• Your task: Output exactly the line containing "The width and height of the screenshot is (1393, 328)." and each line after it through the last line of the records, and nothing else.

• Dataset records:
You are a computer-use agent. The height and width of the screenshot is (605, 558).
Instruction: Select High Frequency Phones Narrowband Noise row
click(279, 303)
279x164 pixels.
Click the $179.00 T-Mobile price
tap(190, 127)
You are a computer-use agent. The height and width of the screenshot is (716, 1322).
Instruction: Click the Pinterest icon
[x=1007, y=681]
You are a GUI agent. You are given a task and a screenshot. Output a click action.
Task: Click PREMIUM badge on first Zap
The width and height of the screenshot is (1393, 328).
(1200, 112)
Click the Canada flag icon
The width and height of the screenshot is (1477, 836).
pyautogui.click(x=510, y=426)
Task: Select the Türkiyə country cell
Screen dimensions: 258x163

• Task solution:
The width and height of the screenshot is (1393, 328).
(1200, 112)
Click the Canada flag icon
The width and height of the screenshot is (1477, 836).
pyautogui.click(x=510, y=426)
Task: Select the Türkiyə country cell
Screen dimensions: 258x163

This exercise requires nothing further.